The primary source of losses is access control issues, accounting for approximately 59% of all incidents, or around $1.83 billion. Hackers most often target multisignature wallets and admin keys of projects with outdated codebases. The most severe incident hit the Bybit platform: $1.46 billion were stolen due to access to a signer key – the largest theft in the industry’s history.

The second major category involves vulnerabilities in smart contracts, which alone resulted in around $263 million in losses. The Cetus protocol hack in Q2 led to a $223 million loss in just 15 minutes – the worst quarter for DeFi since early 2023.
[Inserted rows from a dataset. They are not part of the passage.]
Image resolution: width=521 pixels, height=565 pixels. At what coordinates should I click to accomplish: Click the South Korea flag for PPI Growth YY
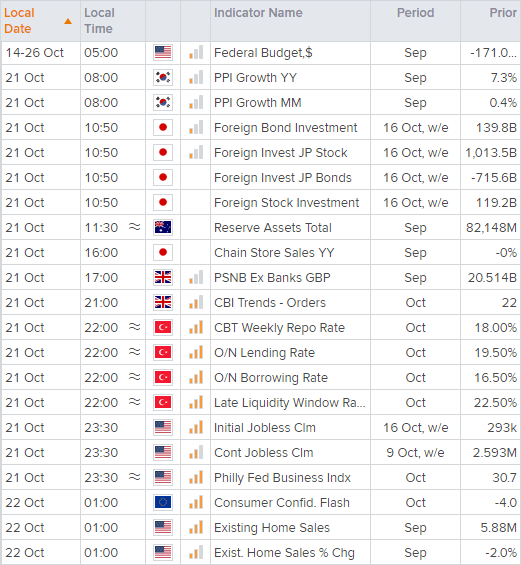pyautogui.click(x=163, y=77)
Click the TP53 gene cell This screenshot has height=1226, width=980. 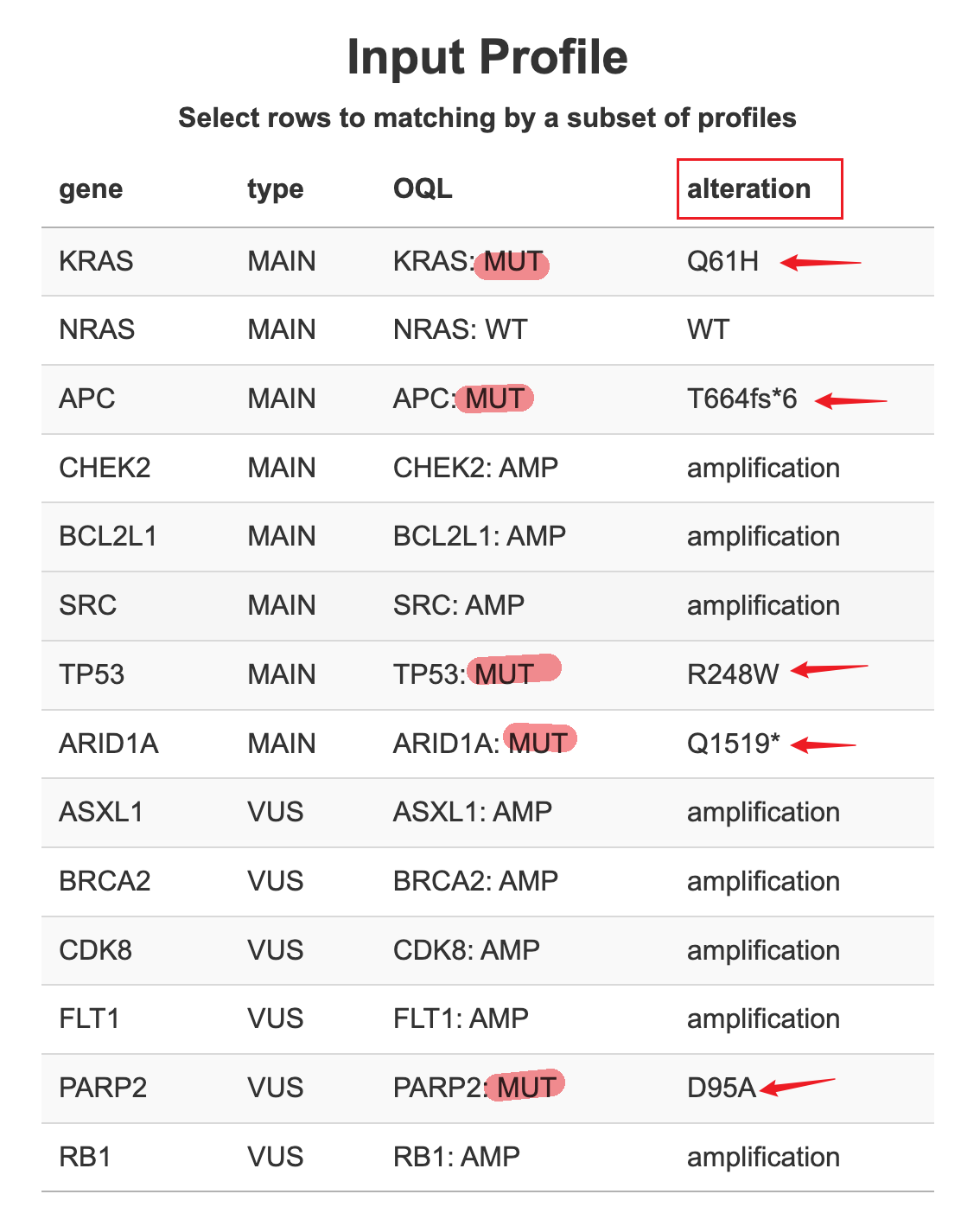tap(92, 674)
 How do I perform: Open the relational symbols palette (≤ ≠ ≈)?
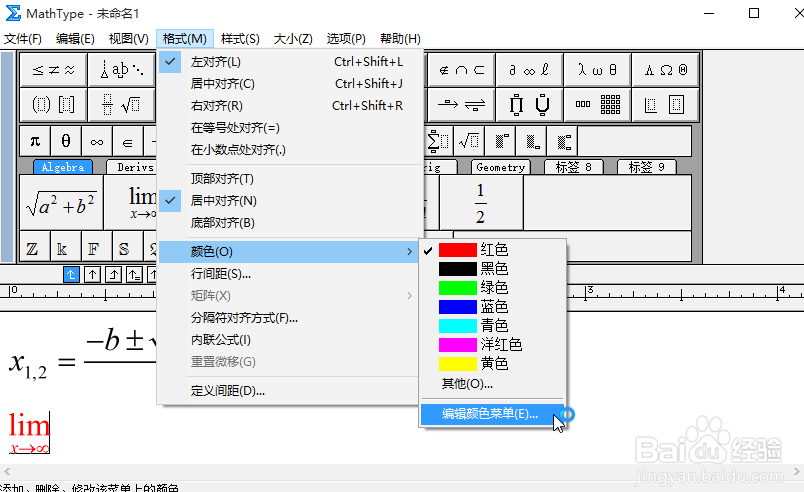pos(53,70)
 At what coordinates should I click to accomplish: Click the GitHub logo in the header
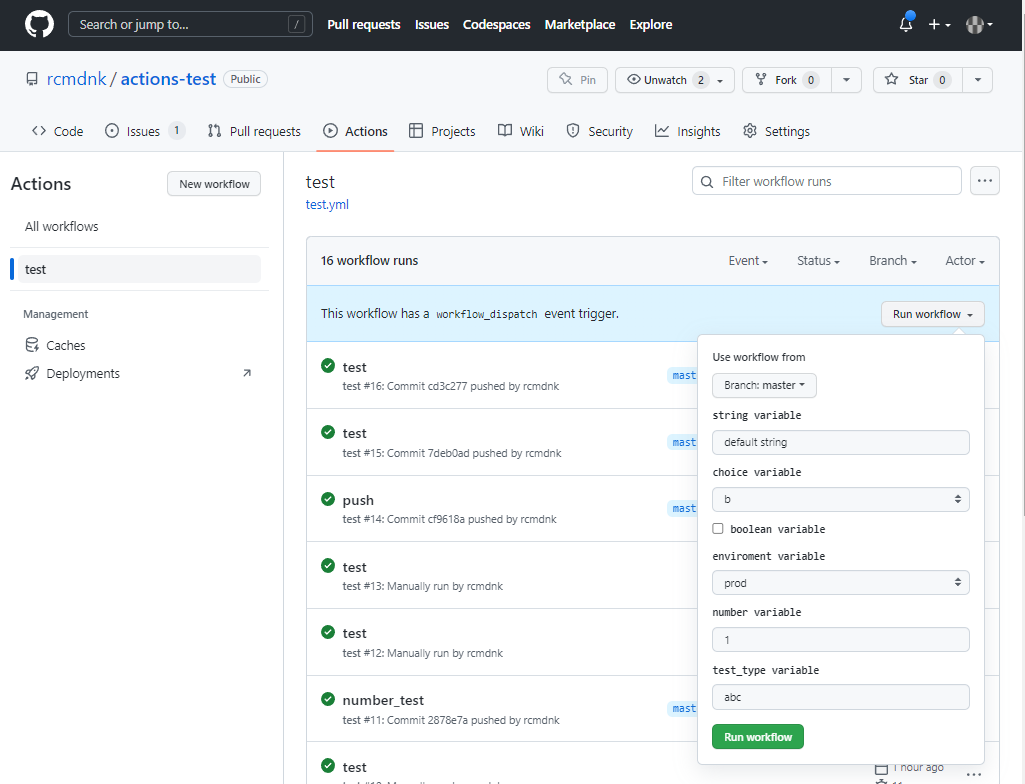tap(39, 24)
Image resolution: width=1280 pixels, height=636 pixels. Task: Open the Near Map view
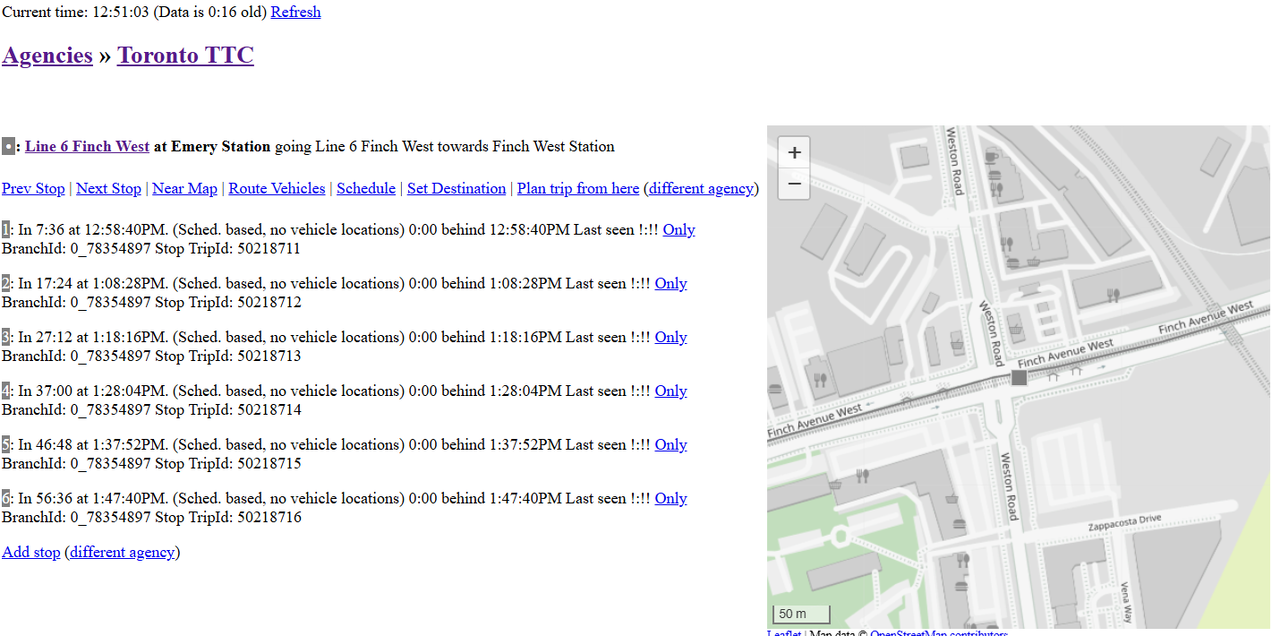click(x=184, y=189)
Phishing attacks and social engineering also made a significant impact, with losses exceeding $600 million. The range of victims is expanding – from industry veterans to large investors tricked by fake support teams, fraudulent dApps, and malicious browser extensions.
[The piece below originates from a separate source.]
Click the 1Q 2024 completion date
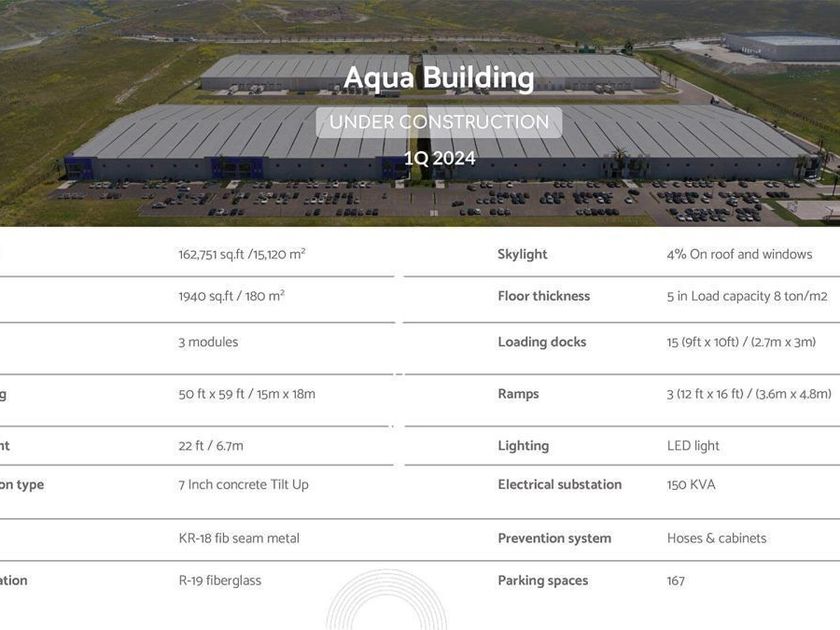Screen dimensions: 840x630 click(439, 158)
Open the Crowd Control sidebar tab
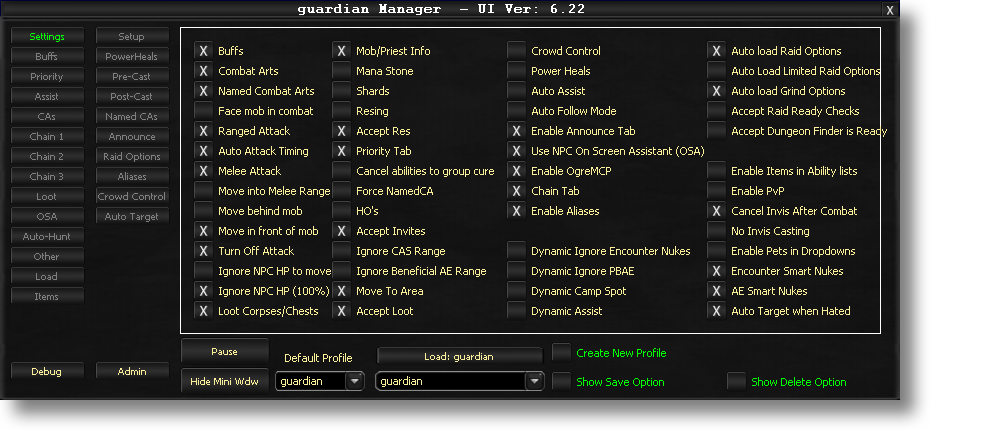The height and width of the screenshot is (440, 990). 132,196
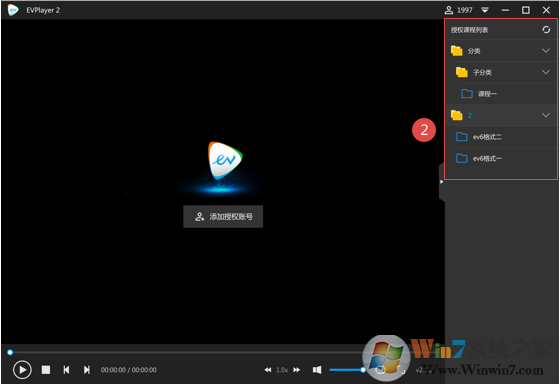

Particularly alarming is the rise in AI-related attacks. In 2025, the number of AI exploits surged by 1,025%. The majority (98.9% of cases) stem from API and interface vulnerabilities used by intelligent agents within Web3 platforms. At the same time, 34% of Web3 projects have already integrated AI agents into their infrastructure, making themselves targets for exploitation.
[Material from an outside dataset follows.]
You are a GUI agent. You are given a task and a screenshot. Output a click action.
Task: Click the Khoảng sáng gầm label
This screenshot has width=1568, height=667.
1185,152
Recommendations for users and developers:

  • Use hardware wallets and avoid storing large amounts on centralized platforms.
  • Enable two-factor authentication (2FA), and remove outdated access keys and admin-level roles.
  • Manually verify QR codes, especially when prompted to enter seed phrases.
  • Implement TVL monitoring and automatic liquidity pause features – especially in DeFi. This can help prevent major drains like the Cetus case.
  • Conduct regular audits of code and smart contracts, including legacy bases. Also, thoroughly check APIs and AI agent interfaces.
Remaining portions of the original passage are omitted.